⑦“うらがわの存在”
『映画 ギヴン』時間軸の真冬と立夏の物語を描くOAD『ギヴン うらがわの存在』。その主題歌である“うらがわの存在”には、“冬のはなし”のようなひりつく痛みや、“夜が明ける”のような切実な祈りといった、思わず息を止めてしまう危うさや緊迫感はない。それどころか、《僕らはまるっきり違う》《だからその全てわかってあげられない》と互いに別個体であることを理解したうえで、《違うから支え合える》と包み込むような優しい声で歌うのだ。付き合い始めたばかりで、言葉が足りず、すれ違うこともある真冬と立夏だけれど、その度にちゃんと向き合おうとするふたりにぴったりな楽曲であり、ギヴンが新たなフェーズへと向かったことがわかる楽曲。
⑧“ストレイト”
真冬と由紀の幼馴染であり、かつて由紀と共にバンドを組んでいた鹿島柊と八木玄純。バンド「syh」としてコンテストで優勝し、高校生にしてプロデビューを射止めた曲がこの“ストレイト”だ。《貫け いまこの声よ》とパワフルにまっすぐ歌い上げる柊の声は心地よく、音楽に関してはシビアな目線を持つ立夏にも「華がある」と言わせるのもわかる。見る人を引き込む天性の魅力を持つ柊と、柊に献身的に尽くす玄純の抜群の相性に加え、『映画 ギヴン 柊mix』ではsyhのギターにサポートとして立夏が参加している。2分17秒と短いながらも聴き応え十分のロックチューンで、コンテスト優勝曲であることにも納得感と説得力を持たせる一曲だ。
⑨“パレイド”
syhのメジャーデビュー曲“パレイド”。インディーズ時代の“ストレイト”に比べ、より開けたポップネスを感じる楽曲だが、《ねぇ 腐ってる正義 かざして》や《見たくもないゴミん中 手を入れたら》といった綺麗だけじゃない言葉には確かにロックを感じる。自身の作る曲を「ジャンクフードみたい」という柊だが、《支度をしといで/待っているよ》からサビへの《ほら ついておいでよ》に向かうメロディラインの気持ち良さは、劇場で聴いても格別だった。『ギヴン』の劇中で唯一MV撮影風景が描かれる楽曲でもあり、スタジオやライブ以外のバンド活動が見られるのも嬉しい(ちなみにMV撮影では、サポートギターの立夏が本当に「ちょっと」しか映らないのも制作のこだわりが見えて面白いところ)。
⑩“スーパーウルトラ I LOVE YOU”

## 練習問題
**A.** 次の(i)〜(iii)は提示文の内容と合っているか。それぞれ「はい」か「いいえ」で答え、判断の根拠となる提示文の語句をそのまま引用しなさい。(i) “ストレイト”は2分17秒の曲である。(ii) “パレイド”はsyhのインディーズ時代の曲である。(iii) 『映画 ギヴン 柊mix』では、立夏がsyhのベースにサポートとして参加している。
**B.** 記録のうち、「Task: Tap locked 食材確率アップS sub skill」を含む行から記録の最後までの行(両端を含む)について、「Expiration date」を「Purchase date」に置き換え、ほかは変えずに書き直しなさい。画像は含めないこと。

## データ
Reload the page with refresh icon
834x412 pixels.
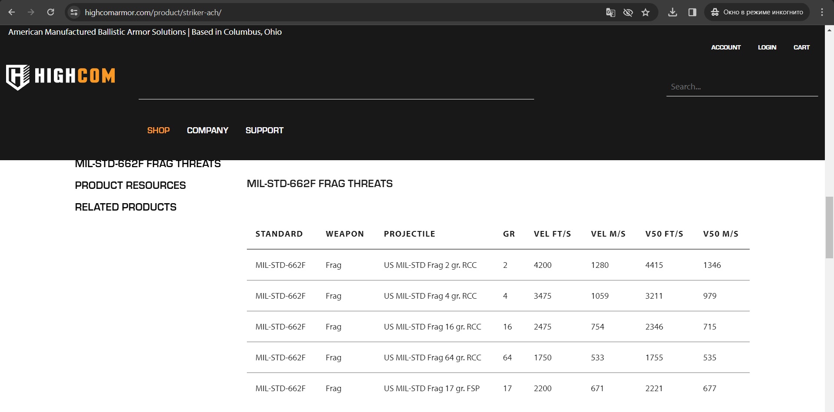coord(51,12)
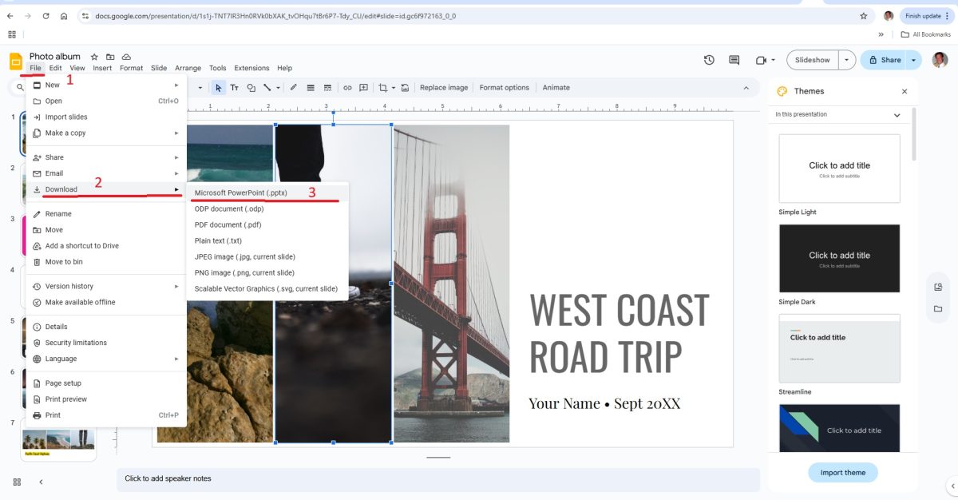The height and width of the screenshot is (500, 958).
Task: Open the border color picker pen icon
Action: [293, 87]
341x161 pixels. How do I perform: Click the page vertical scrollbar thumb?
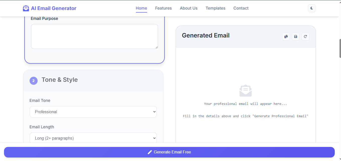coord(340,48)

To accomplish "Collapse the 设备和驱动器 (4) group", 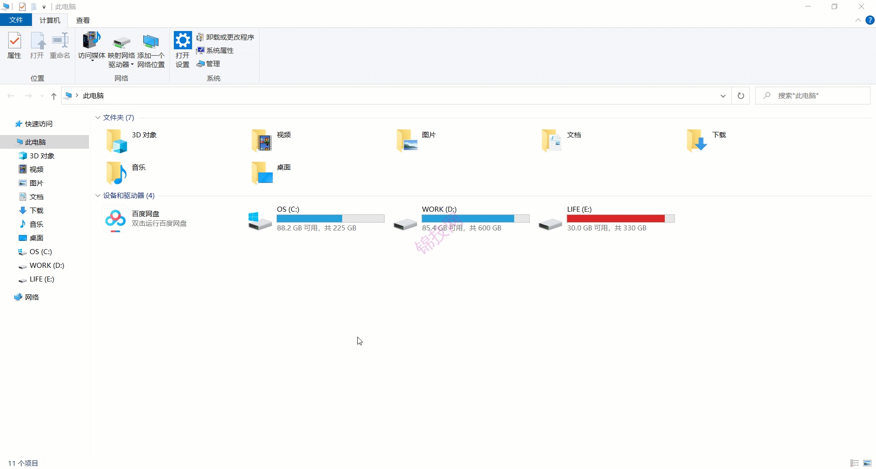I will click(98, 196).

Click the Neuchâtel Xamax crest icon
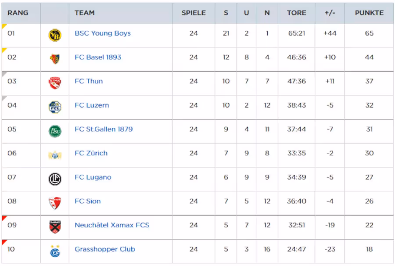55,227
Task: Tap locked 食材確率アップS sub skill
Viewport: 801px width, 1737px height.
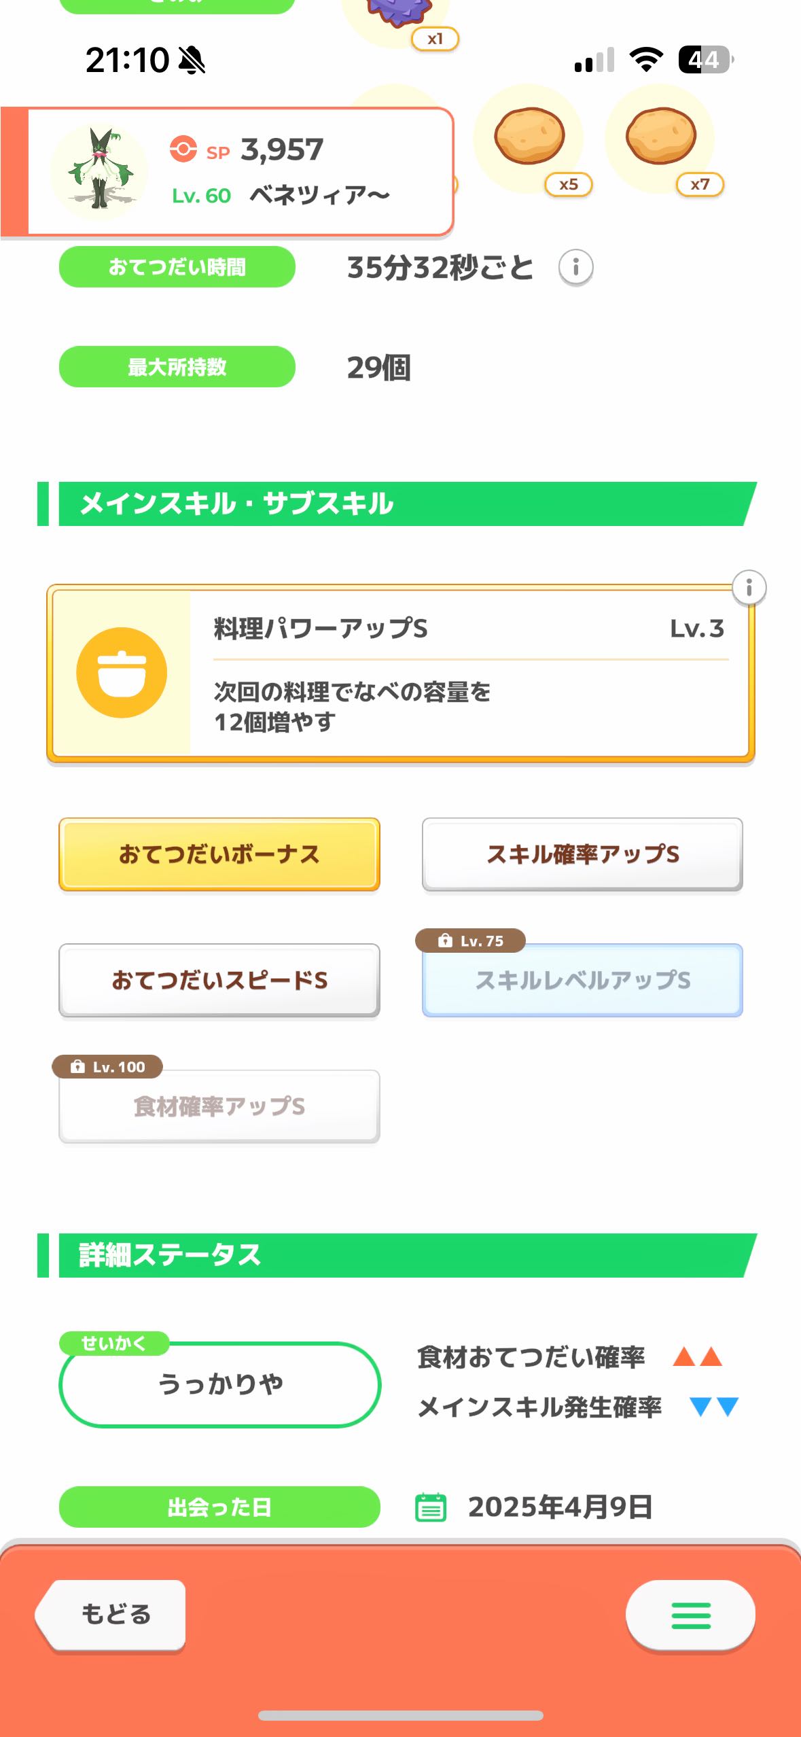Action: [x=219, y=1106]
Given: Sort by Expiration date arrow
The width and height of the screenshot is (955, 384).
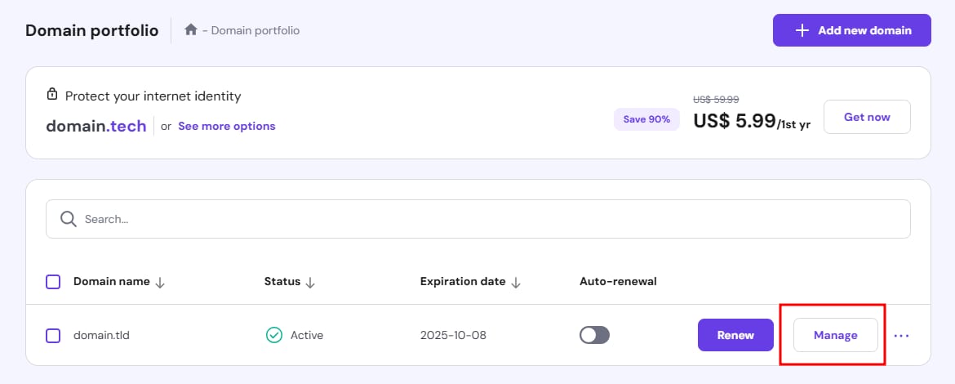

## 演習結果
**A.**
(i) はい。「2分17秒と短いながらも聴き応え十分のロックチューン」
(ii) いいえ。「syhのメジャーデビュー曲“パレイド”」
(iii) いいえ。「syhのギターにサポートとして立夏が参加している」

**B.**
Task: Tap locked 食材確率アップS sub skill
Viewport: 801px width, 1737px height.
Action: [x=219, y=1106]
Given: Sort by Purchase date arrow
The width and height of the screenshot is (955, 384).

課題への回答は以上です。